Most Americans might be surprised to discover that it would take the ecosystems of 1.9 United States to regenerate the ecological resources U.S. residents use annually. Were Italy's residents to use ecological resources produced solely within their country's borders at their current rate, they would need 4 Italys. Japan's residents demand the ecological resources of 7.1 Japans. It would take 1.8 Indias to support India. Egypt uses the ecological resources of 2.4 Egypts, and China the resources of 2.5 Chinas.

These and scores of other "ecological debtor" countries use more of nature than exists within their own borders. They maintain their ecological deficits by depleting their own stocks of fish, trees, and other resources, and importing them from other countries -- all the while accumulating more and more carbon dioxide in the atmosphere and oceans.

Humanity has been outstripping the resources that Earth can renewably provide since the 1970s. We are in global ecological overshoot. According to Global Footprint Network's calculations, our annual demand for renewable resources and the services they provide is now equivalent to that of more than 1.5 Earths. The data shows us on track to require the resources of two planets well before mid-century.

Climate change -- a result of greenhouse gases being emitted faster than they can be absorbed by forests and oceans -- is the most obvious and arguably pressing impact of ecological overspending. But there are others -- shrinking forests, biodiversity loss, fisheries collapse, food shortages, higher commodity prices and civil unrest, to name a few. Humanity is simply using more than what the planet can provide.

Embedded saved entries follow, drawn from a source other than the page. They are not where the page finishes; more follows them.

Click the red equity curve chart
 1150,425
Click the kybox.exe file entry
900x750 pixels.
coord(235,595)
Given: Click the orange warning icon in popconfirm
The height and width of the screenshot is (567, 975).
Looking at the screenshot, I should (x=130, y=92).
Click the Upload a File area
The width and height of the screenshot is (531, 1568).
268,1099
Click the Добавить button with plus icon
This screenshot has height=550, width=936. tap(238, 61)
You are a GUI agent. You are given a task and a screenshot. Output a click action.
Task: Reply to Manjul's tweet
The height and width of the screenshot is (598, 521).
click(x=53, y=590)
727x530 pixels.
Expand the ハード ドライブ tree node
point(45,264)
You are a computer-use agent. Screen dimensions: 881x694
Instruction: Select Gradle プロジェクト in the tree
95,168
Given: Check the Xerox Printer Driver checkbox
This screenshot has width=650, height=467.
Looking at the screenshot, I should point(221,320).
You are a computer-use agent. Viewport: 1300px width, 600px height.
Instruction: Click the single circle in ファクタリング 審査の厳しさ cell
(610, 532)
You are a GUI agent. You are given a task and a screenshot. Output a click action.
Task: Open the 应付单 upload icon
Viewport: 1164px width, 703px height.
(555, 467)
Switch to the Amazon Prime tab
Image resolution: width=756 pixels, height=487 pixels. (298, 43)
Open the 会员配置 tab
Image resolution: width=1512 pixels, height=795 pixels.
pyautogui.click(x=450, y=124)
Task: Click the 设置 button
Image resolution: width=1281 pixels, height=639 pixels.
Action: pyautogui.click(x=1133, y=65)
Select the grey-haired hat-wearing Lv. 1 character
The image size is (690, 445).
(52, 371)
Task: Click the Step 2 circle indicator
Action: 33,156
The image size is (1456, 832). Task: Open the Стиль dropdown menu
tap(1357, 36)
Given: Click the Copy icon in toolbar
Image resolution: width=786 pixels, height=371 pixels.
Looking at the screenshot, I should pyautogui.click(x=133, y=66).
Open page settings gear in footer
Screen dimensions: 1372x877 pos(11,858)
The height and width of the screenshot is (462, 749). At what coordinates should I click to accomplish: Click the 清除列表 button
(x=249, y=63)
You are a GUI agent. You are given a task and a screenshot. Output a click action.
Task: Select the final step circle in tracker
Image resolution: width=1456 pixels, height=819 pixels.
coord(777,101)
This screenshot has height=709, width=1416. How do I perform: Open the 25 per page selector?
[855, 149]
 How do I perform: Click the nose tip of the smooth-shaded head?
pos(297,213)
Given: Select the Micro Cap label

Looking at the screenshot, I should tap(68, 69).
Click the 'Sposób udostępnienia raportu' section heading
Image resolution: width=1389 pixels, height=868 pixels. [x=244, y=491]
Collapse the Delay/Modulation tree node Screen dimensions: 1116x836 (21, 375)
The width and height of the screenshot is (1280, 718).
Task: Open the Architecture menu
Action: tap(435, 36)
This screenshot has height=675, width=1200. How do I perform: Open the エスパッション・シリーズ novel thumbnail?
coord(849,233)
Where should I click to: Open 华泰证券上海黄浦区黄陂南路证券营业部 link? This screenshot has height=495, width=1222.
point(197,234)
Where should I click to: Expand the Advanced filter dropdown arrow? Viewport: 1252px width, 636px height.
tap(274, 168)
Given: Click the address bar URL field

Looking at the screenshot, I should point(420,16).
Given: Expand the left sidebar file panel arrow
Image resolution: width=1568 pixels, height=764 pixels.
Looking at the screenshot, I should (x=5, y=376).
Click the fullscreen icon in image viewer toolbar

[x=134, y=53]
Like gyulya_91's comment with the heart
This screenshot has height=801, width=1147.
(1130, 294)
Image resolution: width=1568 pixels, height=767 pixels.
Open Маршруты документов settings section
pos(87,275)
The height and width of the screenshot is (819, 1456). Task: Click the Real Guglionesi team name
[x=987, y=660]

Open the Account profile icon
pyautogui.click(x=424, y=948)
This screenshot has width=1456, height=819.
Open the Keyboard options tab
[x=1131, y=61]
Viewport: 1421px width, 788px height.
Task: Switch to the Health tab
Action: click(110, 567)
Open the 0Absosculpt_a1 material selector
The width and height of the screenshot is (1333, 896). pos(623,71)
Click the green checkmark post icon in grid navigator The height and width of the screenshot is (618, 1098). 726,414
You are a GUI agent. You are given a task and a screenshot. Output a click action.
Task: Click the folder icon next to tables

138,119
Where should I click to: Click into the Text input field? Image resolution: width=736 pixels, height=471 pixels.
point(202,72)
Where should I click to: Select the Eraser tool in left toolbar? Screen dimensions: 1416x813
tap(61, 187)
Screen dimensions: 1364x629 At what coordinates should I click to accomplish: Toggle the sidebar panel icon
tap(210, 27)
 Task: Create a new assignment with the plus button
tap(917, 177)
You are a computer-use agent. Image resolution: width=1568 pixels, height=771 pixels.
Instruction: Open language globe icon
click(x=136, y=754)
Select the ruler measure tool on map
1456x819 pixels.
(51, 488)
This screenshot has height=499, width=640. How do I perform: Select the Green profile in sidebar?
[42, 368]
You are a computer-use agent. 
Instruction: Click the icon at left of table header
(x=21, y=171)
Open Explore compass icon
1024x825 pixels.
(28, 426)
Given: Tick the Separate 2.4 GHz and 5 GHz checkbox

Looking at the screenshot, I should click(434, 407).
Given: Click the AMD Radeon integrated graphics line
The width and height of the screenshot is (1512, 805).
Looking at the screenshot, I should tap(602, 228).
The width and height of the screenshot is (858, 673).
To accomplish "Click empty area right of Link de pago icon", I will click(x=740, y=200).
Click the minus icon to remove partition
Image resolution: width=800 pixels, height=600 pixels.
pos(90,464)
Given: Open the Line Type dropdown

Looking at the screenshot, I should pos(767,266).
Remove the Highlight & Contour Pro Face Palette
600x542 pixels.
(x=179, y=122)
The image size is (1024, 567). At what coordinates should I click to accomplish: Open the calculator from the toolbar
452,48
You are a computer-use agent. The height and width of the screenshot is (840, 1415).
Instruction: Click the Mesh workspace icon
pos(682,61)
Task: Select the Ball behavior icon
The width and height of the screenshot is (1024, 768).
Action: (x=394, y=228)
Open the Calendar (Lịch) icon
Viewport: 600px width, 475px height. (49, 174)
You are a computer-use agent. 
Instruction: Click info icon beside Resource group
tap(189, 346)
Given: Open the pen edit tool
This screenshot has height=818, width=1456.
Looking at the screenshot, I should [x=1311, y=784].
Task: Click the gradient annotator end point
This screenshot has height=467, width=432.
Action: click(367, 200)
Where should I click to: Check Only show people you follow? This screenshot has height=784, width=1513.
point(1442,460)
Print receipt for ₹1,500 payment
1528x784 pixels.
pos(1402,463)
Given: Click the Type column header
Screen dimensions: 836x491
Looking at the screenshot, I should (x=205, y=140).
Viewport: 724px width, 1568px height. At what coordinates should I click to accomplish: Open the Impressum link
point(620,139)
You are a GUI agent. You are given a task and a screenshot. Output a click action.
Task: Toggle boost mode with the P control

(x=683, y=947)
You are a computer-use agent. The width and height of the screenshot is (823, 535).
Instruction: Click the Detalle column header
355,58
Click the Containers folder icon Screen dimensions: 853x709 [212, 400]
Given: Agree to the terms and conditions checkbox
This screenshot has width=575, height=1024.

As per capita resource demand grows while global population increases, we endanger the quality of our lives, particularly those in vulnerable economies where environmental health is the limiting factor for sustainable human development.


There is still time to mitigate these resource risks. It's a question of making ecological limits central to decision making. But to create a one-planet future, we have to measure our impact on Earth.

Global Footprint Network is an international think tank working to advance sustainability through the Ecological Footprint, the world's premier resource accounting tool that measures how much nature we have, and how much we demand.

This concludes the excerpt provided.